Ну, надо было пеленочку взять, не преминет сказать врач…

* * *

Главные люди в больнице – уборщицы. Они не стучатся, не спрашивают, можно ли войти, не извиняются, когда включают свет или гремят стульями. Они приходят и шерудят шваброй – уныло, хмуро и ритмично, словно дворники на улице. А ты лежишь и ждешь, когда она выйдет. Когда тебе вернут право быть в палате самим собой и не скукоживаться на кровати, словно ты всем тут мешаешь.

# Задание
Отредактируйте текст: перепишите его часть начиная со слов «Ну, надо было» и до слов «всем тут мешаешь.» включительно, заменив «шваброй» на «веником». Отвечайте, опираясь только на текст.

# Исходные записи

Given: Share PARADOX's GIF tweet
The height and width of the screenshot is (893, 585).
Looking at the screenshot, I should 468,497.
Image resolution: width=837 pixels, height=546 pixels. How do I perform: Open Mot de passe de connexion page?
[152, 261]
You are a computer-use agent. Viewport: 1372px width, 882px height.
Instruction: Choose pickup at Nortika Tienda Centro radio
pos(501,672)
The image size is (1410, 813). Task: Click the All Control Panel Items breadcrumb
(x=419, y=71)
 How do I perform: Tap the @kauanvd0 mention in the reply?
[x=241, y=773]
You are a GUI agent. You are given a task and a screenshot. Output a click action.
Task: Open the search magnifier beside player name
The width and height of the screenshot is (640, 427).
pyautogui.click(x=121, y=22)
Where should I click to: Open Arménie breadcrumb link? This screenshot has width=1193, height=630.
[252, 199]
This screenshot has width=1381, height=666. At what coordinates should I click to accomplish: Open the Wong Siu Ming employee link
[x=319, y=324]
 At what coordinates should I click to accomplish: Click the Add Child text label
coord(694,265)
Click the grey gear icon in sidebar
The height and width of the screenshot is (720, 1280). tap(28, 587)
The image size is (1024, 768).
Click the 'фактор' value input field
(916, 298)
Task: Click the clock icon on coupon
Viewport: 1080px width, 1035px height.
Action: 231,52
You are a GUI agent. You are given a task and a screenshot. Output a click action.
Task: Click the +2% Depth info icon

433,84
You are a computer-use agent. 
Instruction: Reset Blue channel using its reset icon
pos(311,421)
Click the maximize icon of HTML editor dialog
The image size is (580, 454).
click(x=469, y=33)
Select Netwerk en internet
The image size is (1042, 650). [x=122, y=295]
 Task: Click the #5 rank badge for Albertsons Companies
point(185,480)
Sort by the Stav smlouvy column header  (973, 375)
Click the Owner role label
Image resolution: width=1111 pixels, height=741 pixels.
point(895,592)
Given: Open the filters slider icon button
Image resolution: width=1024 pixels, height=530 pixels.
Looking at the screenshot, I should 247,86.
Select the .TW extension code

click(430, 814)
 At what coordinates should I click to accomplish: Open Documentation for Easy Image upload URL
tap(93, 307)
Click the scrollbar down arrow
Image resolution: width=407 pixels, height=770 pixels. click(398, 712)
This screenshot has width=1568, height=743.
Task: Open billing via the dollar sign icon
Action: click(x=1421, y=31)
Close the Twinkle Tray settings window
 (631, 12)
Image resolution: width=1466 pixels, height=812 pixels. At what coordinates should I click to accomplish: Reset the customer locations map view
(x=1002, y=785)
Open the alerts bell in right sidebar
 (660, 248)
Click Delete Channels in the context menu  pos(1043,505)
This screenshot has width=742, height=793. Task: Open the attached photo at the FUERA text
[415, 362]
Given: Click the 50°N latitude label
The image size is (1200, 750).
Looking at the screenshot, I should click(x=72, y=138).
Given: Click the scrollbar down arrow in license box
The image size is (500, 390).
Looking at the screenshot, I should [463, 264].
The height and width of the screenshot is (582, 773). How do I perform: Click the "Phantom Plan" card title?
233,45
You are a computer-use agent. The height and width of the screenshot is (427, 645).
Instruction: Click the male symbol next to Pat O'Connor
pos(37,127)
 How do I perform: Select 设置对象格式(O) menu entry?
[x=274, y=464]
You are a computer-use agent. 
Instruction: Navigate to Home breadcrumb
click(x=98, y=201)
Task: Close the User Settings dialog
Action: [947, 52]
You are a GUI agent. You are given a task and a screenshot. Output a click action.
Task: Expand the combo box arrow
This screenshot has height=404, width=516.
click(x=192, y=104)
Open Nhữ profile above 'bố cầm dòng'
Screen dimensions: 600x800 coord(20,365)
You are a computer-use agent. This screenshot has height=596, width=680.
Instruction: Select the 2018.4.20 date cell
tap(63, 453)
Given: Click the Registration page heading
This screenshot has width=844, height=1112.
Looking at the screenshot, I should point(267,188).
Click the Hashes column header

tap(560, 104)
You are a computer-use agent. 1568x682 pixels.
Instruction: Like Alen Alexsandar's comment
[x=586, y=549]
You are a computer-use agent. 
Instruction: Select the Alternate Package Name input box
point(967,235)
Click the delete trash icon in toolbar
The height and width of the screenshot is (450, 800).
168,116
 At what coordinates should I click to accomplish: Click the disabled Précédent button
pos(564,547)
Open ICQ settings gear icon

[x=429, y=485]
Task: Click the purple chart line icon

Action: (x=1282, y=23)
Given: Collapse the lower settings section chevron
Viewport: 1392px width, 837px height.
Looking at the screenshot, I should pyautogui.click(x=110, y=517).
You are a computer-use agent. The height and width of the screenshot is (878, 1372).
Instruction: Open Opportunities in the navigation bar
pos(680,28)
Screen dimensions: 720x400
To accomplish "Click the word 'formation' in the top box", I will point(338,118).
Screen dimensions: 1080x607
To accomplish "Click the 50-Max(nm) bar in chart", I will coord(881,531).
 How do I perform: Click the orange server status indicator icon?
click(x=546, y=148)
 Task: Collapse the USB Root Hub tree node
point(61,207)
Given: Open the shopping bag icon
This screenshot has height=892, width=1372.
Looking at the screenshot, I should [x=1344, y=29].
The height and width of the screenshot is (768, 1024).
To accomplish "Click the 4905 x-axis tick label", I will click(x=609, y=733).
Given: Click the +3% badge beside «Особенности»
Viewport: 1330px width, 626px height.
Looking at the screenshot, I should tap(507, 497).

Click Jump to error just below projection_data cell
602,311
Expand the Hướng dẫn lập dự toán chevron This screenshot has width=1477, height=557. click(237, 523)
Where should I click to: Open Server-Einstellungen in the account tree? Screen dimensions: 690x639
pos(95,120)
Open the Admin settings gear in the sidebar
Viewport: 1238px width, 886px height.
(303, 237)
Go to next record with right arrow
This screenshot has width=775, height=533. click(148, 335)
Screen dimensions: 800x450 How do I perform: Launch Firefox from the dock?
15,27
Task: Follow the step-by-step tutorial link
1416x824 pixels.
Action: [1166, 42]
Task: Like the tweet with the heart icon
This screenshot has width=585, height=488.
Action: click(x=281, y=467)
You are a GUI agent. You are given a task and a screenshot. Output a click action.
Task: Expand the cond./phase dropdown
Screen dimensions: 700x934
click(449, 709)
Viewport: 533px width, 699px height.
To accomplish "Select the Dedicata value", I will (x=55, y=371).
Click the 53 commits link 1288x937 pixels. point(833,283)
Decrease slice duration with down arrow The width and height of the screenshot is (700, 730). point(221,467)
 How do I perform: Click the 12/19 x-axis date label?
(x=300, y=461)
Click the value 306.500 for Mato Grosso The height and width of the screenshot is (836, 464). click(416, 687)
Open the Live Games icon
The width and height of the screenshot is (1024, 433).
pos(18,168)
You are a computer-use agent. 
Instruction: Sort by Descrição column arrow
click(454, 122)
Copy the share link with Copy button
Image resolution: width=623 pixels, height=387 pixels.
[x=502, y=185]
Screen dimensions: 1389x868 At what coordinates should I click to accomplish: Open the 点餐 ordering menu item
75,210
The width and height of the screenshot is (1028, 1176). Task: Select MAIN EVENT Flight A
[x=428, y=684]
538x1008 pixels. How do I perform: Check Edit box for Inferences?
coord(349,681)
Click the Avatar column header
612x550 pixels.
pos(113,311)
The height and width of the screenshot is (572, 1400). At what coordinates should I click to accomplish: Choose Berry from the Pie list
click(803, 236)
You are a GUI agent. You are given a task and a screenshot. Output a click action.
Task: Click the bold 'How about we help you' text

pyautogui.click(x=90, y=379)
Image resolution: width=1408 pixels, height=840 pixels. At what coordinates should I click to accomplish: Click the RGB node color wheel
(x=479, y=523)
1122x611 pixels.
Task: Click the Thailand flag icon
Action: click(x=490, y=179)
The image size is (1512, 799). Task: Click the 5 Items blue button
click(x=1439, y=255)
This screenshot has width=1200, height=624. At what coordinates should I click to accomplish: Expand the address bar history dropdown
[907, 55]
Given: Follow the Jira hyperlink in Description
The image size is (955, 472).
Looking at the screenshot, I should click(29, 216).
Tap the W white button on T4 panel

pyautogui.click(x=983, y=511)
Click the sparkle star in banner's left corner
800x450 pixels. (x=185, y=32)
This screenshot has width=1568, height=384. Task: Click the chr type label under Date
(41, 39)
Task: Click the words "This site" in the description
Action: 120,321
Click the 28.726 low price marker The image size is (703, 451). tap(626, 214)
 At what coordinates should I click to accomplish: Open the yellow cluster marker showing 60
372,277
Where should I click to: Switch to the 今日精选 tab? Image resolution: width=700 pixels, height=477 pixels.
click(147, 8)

# Ответ к заданию
Ну, надо было пеленочку взять, не преминет сказать врач…

* * *

Главные люди в больнице – уборщицы. Они не стучатся, не спрашивают, можно ли войти, не извиняются, когда включают свет или гремят стульями. Они приходят и шерудят веником – уныло, хмуро и ритмично, словно дворники на улице. А ты лежишь и ждешь, когда она выйдет. Когда тебе вернут право быть в палате самим собой и не скукоживаться на кровати, словно ты всем тут мешаешь.